Famed Michigan Solar House set to make cross-state trip

Posted at 4:56 PM, Mar 27, 2017
and last updated 2017-03-27 16:56:22-04

After being an exhibit for people to see, and walk-through, for more than a decade the famed Michigan solar house becomes a home.

In the process one of the weirdest scenes will unfold on Michigan roads.

The one-time award winning solar concept home is being deconstructed and will soon be driven from Ann Arbor to Evart, Michigan with the help of six trailers.

“It’s very odd because you can see right through it,” said Rob Patterson, the Meadowlark Design + Build worker overseeing the deconstruction of the famed home. “They’re basically big ovals that you’ll see going down the road.”

The Michigan solar house, also known as MiSO, was the original concept of a tiny home. It was meant to be mobile, and self-sufficient using solar energy collected by rooftop solar panels to create electricity and heat for the home. The aluminum home is also constructed in such a way to stay cooler than you would expect in the winter.

MiSo was designed by a handful of University of Michigan students back in 2005. It’s been sitting at the Matthei Botanical Gardens in Ann Arbor ever since.
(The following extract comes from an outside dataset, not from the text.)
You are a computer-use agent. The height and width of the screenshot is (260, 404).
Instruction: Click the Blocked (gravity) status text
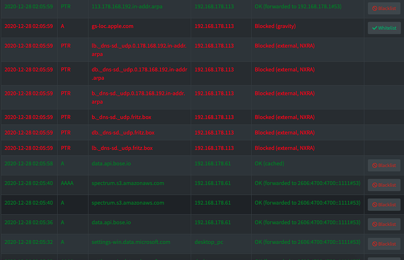point(275,26)
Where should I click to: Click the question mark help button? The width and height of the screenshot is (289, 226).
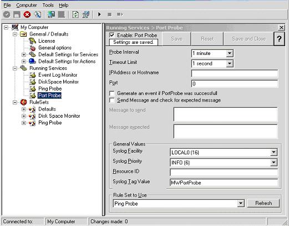coord(279,38)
The home looks like a gigantic aluminum shell currently, but when fully assembled it forms a 660 square-foot award winning solar-powered home. The design was a hit at the 2005 Solar Decathlon in Washington, DC.

“This isn’t similar to anything we’ve ever done before,” said Patterson, noting that there is no instruction manual on taking it apart or putting it back together.
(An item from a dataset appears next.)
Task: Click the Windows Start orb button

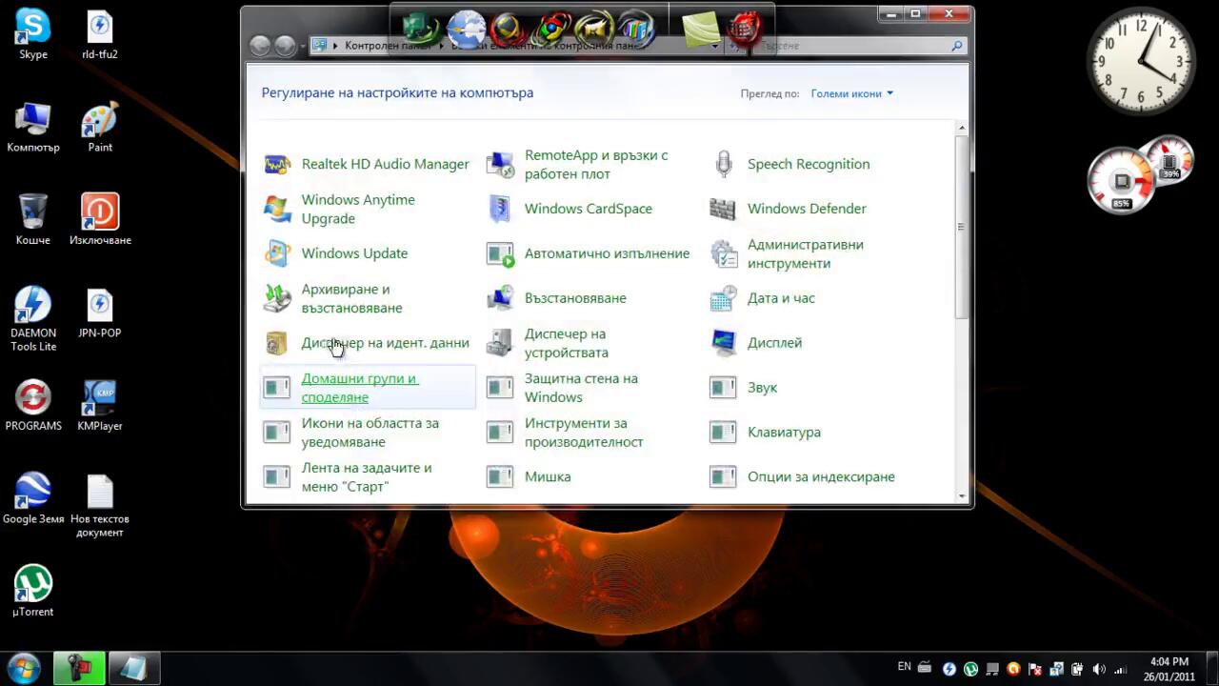Action: [23, 668]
There are, however, two former students that helped design the home now working with the company that was hired to deconstruct it.

The couple who snatched up the home once it went on the auction block earlier this year also have a unique connection.

"We have an emotional connection to the MiSo, as Matt and I had our first date at the Matthaei Botanical Gardens, and were married there in 2015," said Lisa Gunneson, a natural health therapist and educator.

Monday marked the first day that construction crews began to disassemble the home. The work will continue Tuesday, and the sections of the home will likely hit the road on Tuesday afternoon.